Biomarkers and Diagnostics for ASD
University of Cambridge
Basic & Clinical
The diagnosis of autistic spectrum disorder (ASD) is subjective because of the complex spectrum of symptoms and the lack of empirical markers. This is due to the fact that little is known about the basic mechanisms underlying the etiology and progression of the condition. However, there is widespread agreement that early diagnosis and appropriate intervention can lead to a better outcome for the affected individual and their families. This study will attempt to identify a serum-based panel of biomarkers for minimally-invasive early diagnosis of ASD and potentially for distinguishing the various subtypes of the condition using state-of-the-art proteomic platforms. The investigators have already identified a prototype panel using the Multi-Analyte Profiling (xMAP®) platform which can distinguish Asperger's subjects from matched controls in a small clinical cohort.

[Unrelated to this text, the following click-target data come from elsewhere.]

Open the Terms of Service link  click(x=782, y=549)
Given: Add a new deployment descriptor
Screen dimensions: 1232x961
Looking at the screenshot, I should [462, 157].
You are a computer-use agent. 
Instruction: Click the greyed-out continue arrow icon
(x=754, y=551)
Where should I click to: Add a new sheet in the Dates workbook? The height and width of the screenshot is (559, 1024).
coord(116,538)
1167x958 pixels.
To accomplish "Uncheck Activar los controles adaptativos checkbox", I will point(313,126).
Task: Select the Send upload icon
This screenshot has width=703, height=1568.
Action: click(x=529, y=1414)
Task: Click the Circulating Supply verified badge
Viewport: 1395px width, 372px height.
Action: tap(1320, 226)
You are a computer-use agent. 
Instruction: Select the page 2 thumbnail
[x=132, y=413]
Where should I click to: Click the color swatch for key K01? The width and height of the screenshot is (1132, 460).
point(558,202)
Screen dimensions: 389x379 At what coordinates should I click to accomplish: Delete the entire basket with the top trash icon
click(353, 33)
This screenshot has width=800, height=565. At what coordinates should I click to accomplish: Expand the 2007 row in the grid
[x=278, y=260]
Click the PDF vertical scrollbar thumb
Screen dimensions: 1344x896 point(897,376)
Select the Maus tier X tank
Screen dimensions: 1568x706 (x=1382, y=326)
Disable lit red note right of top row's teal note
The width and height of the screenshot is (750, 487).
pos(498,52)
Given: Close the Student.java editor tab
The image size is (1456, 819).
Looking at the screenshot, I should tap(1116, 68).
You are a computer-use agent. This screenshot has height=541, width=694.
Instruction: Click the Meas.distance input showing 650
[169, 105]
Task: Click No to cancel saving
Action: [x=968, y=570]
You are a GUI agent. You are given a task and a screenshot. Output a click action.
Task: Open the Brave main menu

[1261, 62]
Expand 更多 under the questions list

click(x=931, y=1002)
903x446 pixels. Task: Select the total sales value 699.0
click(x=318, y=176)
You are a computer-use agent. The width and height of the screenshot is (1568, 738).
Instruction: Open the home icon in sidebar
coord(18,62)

They propose to develop this panel further through profiling analyses of additional cohorts reflecting the spectrum of the condition compared to age and gender matched controls. The second phase of the project will test the prototype panel using larger clinical cohorts to identify the most robust biomarker patterns for identification of ASD subtypes at the earliest possible clinical phase. The resulting panels will be deployed using the xMAP® format for maximum utility and ease of use in the clinical setting. The availability of biomarker panels for ASD promises to lead to: 1) increased understanding of the underlying molecular mechanisms, 2) earlier diagnosis of affected individuals, 3) positioning of subjects for early intervention approaches and 4) identification of potentially novel treatment strategies.